Electrabel veut doubler sa capacité éolienne onshore pour 2020

Une éolienne sur le site de  Roderhohe
Une éolienne sur le site de Roderhohe - © Archive YVES BOUCAU - BELGA

Electrabel compte doubler sa capacité d'énergie éolienne onshore d'ici 2020, a-t-elle annoncé jeudi à Bruxelles. Avec plus de 100 nouvelles éoliennes, le groupe s'est fixé un objectif de 400 MW d'ici cinq ans.

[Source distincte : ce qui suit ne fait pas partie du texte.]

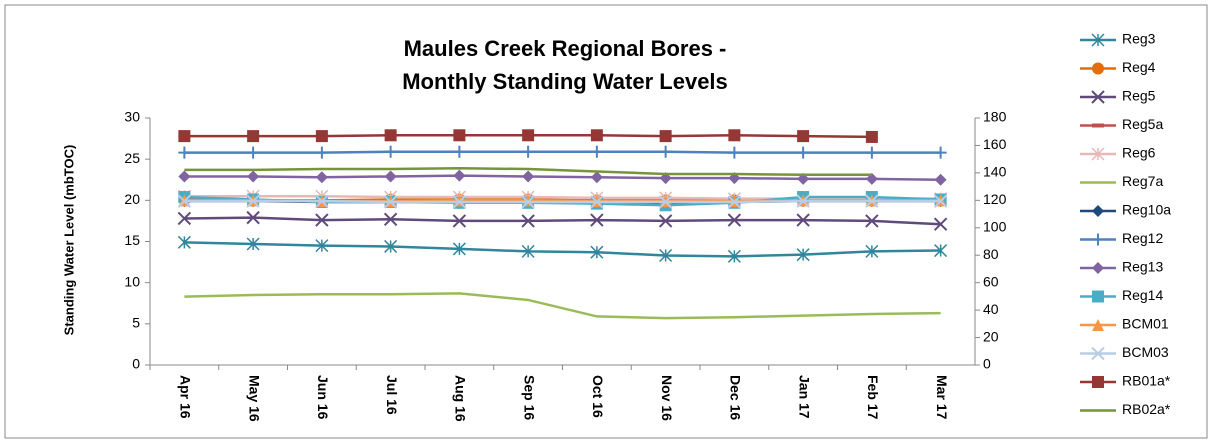  Describe the element at coordinates (136, 364) in the screenshot. I see `y-tick-label: 0` at that location.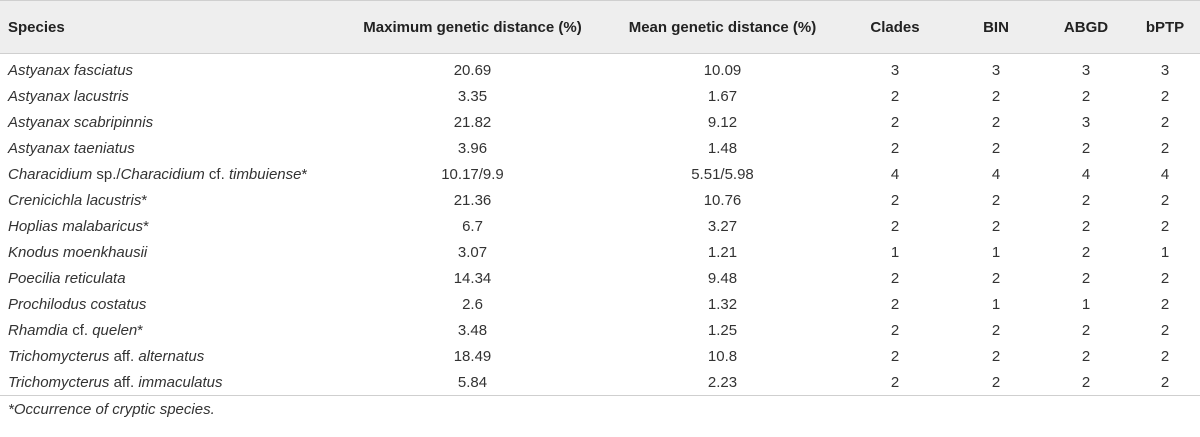 Image resolution: width=1200 pixels, height=437 pixels. I want to click on cell-species: Poecilia reticulata, so click(170, 278).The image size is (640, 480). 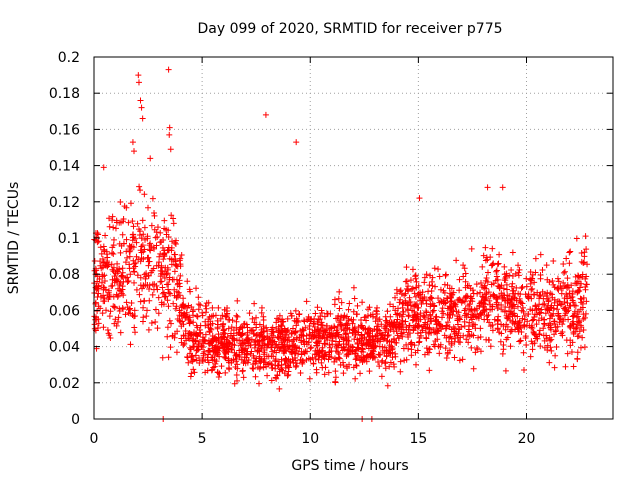 What do you see at coordinates (350, 466) in the screenshot?
I see `x-axis-label: GPS time / hours` at bounding box center [350, 466].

Electrabel fait de l'éolien sa priorité pour les cinq prochaines années. Avec un investissement total estimé à 400 millions d'euros d'ici 2020 (soutenu à 50% par Electrabel), le groupe veut doubler sa capacité onshore. D'ici la fin de l'année, 25 nouvelles éoliennes - réparties sur huit projets en Flandre et en Wallonie - seront déjà entrées en fonction ou en phase de construction. Electrabel table ensuite sur une vingtaine annuelle d'ici 2020, soit 40 MW supplémentaires chaque année.

Partenariat

Autre priorité d'Electrabel, le travail en partenariat. Depuis juin 2015, trois nouvelles sociétés ont été créées à cet effet. Via Wind4Flanders et Wind4Wallonia, tous les projets seront réalisés en partenariat 50/50. Electrabel y collaborera avec les intercommunales du nord et du sud du pays. Le projet GreenSky - qui deviendra un des principaux parcs éoliens du pays avec 25 éoliennes sur 6 communes - sera quant à lui partagé entre Electrabel, Saint-Trond, Infrabel et IBE. Electrabel sera à chaque fois chargée du développement, de la réalisation, de l'exploitation et de la maintenance des turbines.

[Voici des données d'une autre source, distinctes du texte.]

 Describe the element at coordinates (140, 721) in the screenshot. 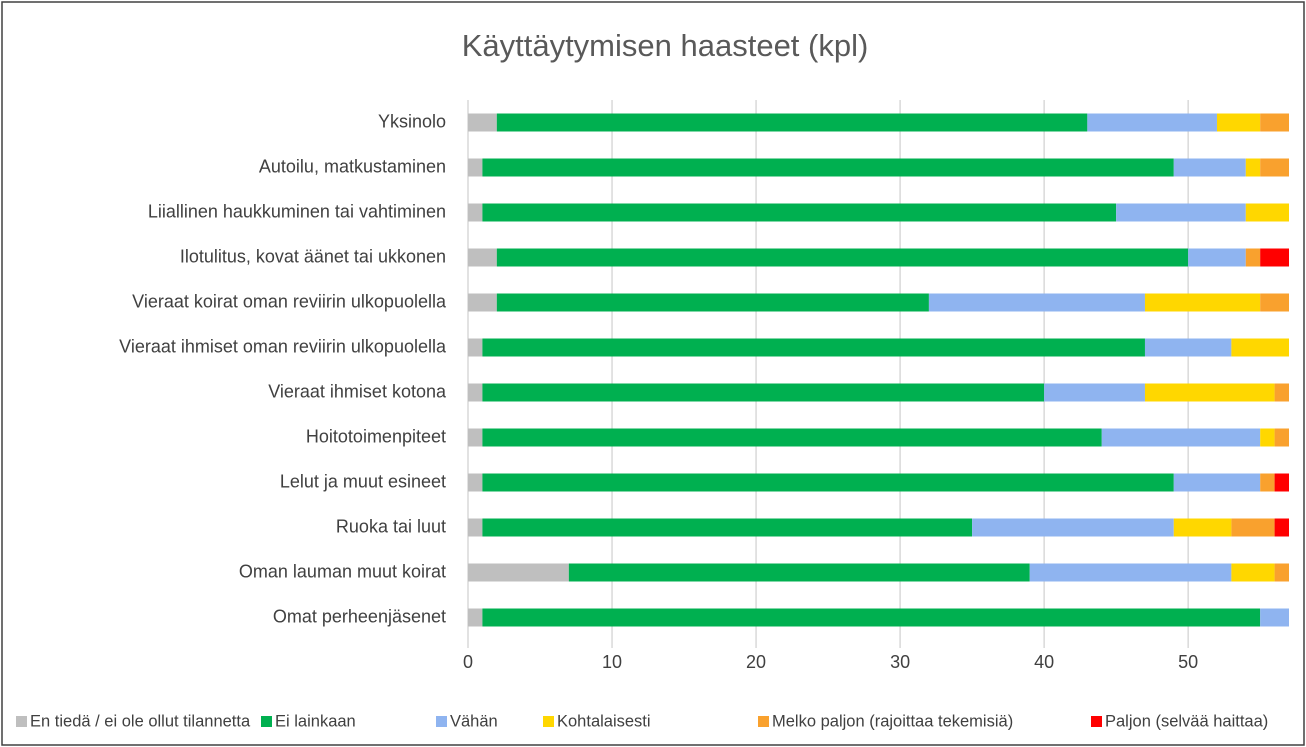

I see `legend-label: En tiedä / ei ole ollut tilannetta` at that location.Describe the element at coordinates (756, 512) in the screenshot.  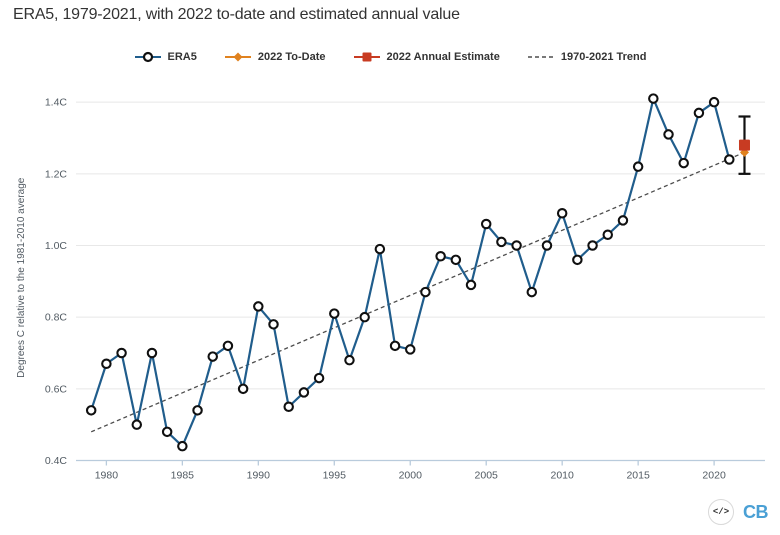
I see `carbon-brief-logo: CB` at that location.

Une partie du financement proviendra également de sa coopérative CoGreen fondée en 2013, par laquelle les riverains peuvent investir dans les parcs éoliens. L'année dernière, près de 500 coopérants ont permis d'investir 925.000 euros; un dividende de 50.433 euros a été distribué en juin, correspondant à un rendement de 5,45%, en accord avec les prévisions. Vingt nouvelles éoliennes seront ouvertes à la participation citoyenne en 2015.

"Mermaid"

Electrabel nourrit également un projet dans l'éolien offshore dans le cadre de l'association momentanée "Mermaid"; elle y détient 35%, les 65% étant à charge du consortium Otary. Ce projet prévoit la construction d'éoliennes en mer du Nord mais aussi l'implantation de convertisseurs d'énergie houlomotrice. Les permis d'environnement et de construire de la partie nord de la concession ont été accordés en avril dernier. Au total, ce sont entre 27 et 41 éoliennes qui devront être construites à 60 kilomètres des côtes, pour un budget estimé à 1,1 milliard d'euros. Si des solutions techniques du câblage en mer et leur financement sont encore en discussion entre les promoteurs, Elia et la CREG, Electrabel espère l'aboutissement du projet à l'horizon 2020.

Les projets du producteur d'énergie s'inscrivent dans la stratégie du groupe Engie (ex-GDF Suez), celui-ci souhaitant "devenir le leader de la transition énergétique en Europe". Ses ambitions sont de doubler sa capacité renouvelable d'ici 2025 et de réduire ses émissions de CO2. Electrabel se positionne également dans l'objectif de la Belgique, qui s'est engagée, dans le paquet européen 20/20/20, à produire 13% d'énergie à partir du renouvelable d'ici le début de la prochaine décennie, parmi lesquels 21% d'électricité verte. Mais tous ces projets se heurtent néanmoins encore à quelques obstacles; notamment des cadres très différents d'une région à l'autre du pays, une opposition parfois ferme des riverains, des zones déjà très sollicitées et un marché de l'électricité sous pression.